**Extracted information**
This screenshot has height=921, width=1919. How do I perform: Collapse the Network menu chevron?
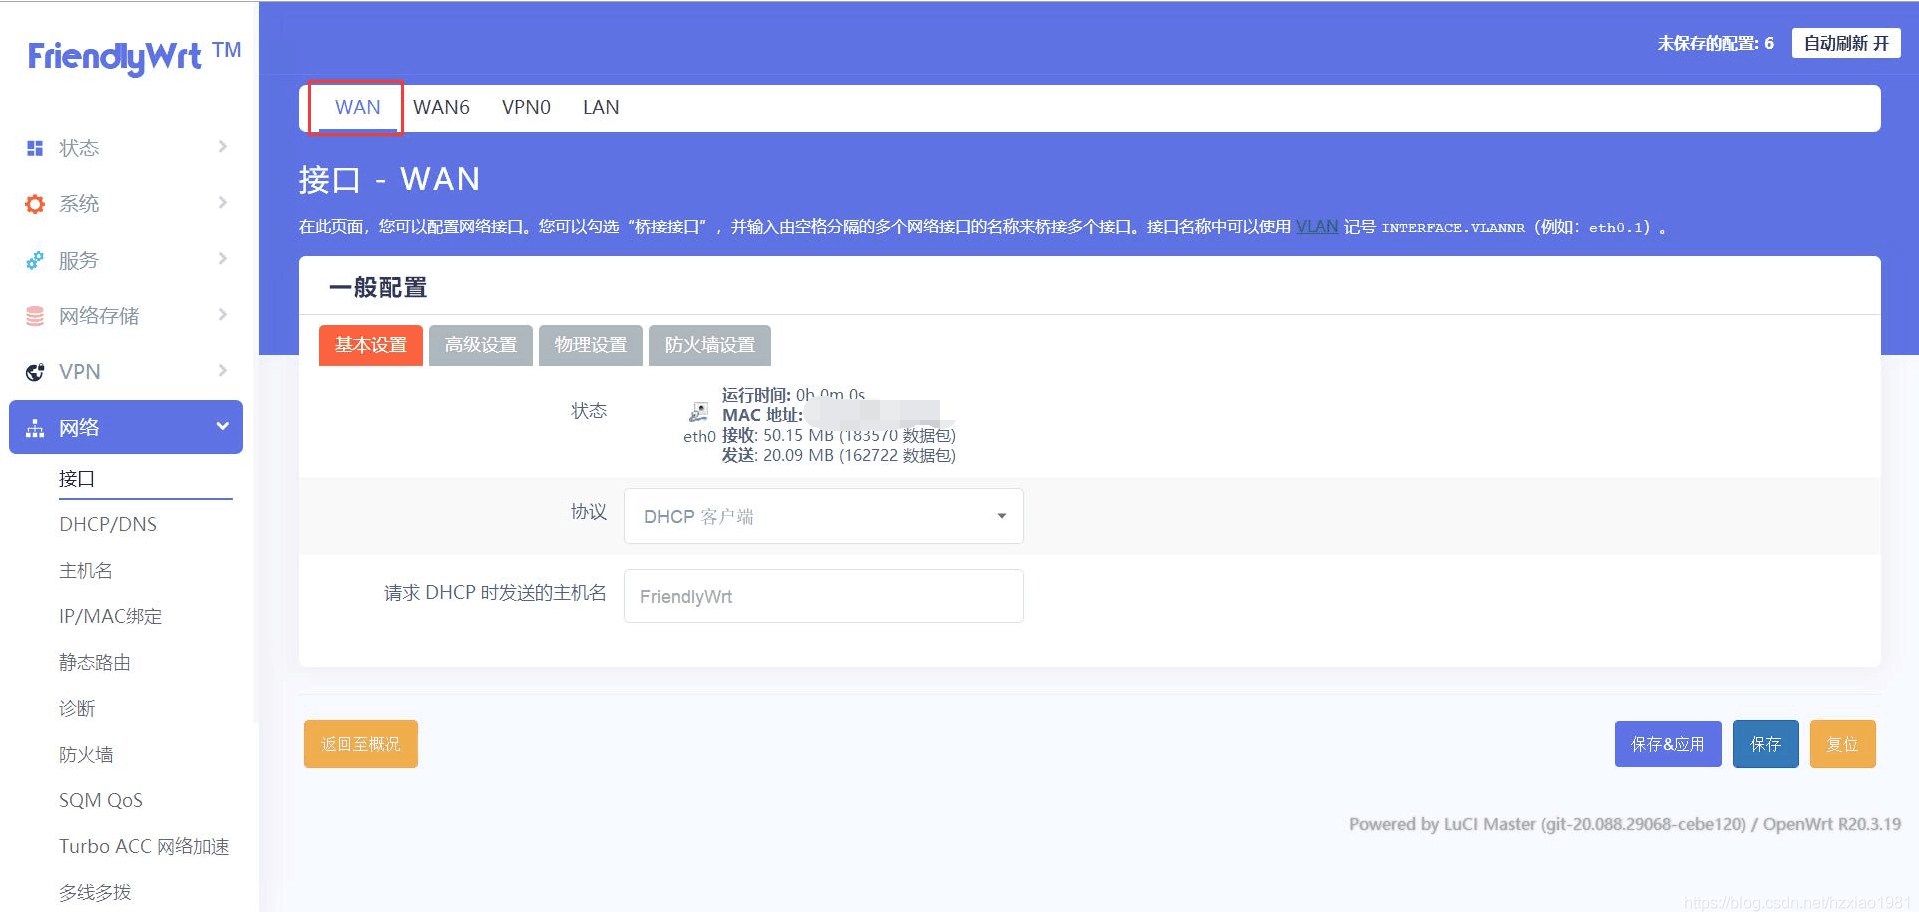[222, 427]
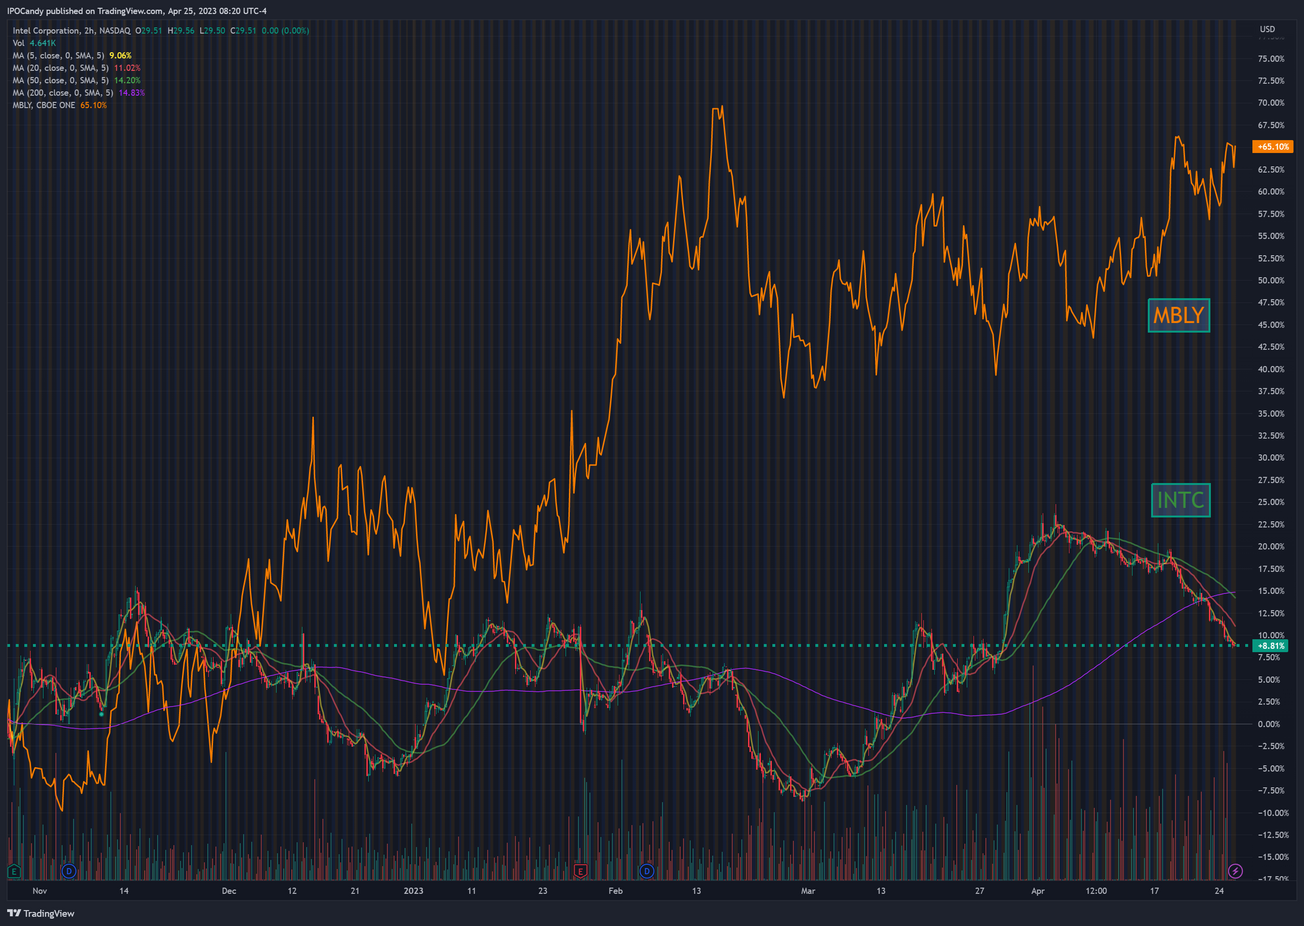Select the MA 20 indicator legend

pos(62,68)
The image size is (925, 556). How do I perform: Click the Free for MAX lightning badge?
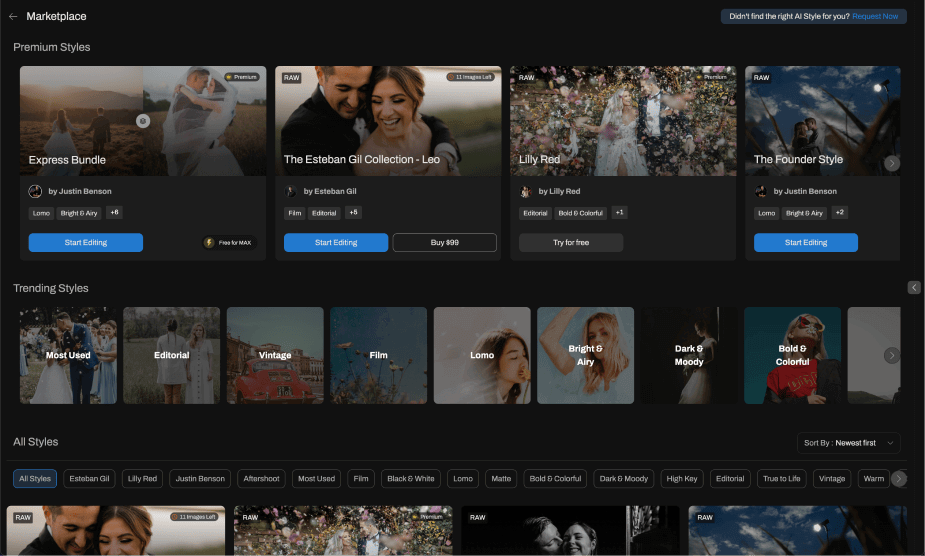pos(211,242)
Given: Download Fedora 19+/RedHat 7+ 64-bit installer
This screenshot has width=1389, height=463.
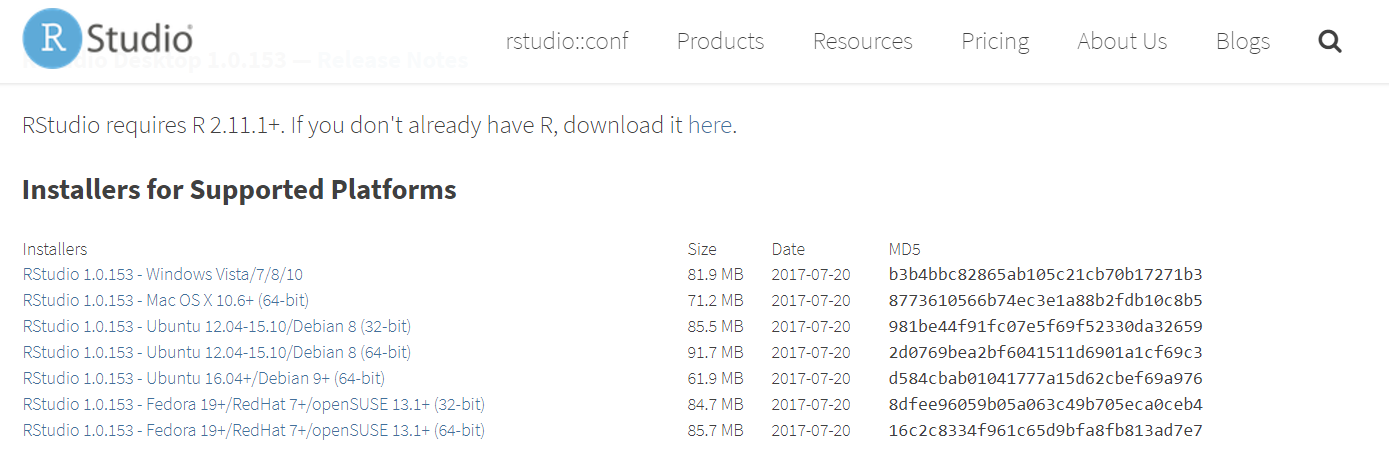Looking at the screenshot, I should (254, 430).
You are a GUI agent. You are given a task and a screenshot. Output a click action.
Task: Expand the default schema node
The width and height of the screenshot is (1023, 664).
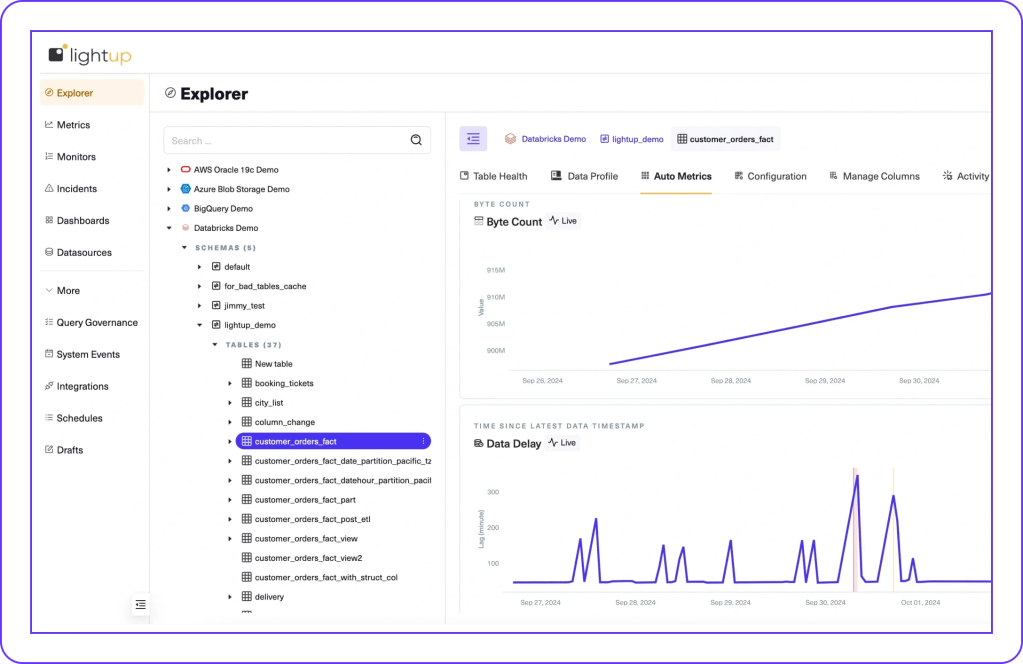(199, 266)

**Try it**
Set down word for word the lines beginning with the one containing "Given: Download Fedora" and ending with the last line of the listing, inclusive. Omit every picture.

**Exercise result**
Given: Download Fedora 19+/RedHat 7+ 64-bit installer
This screenshot has width=1389, height=463.
Looking at the screenshot, I should (254, 430).
You are a GUI agent. You are given a task and a screenshot. Output a click action.
Task: Expand the default schema node
The width and height of the screenshot is (1023, 664).
(199, 266)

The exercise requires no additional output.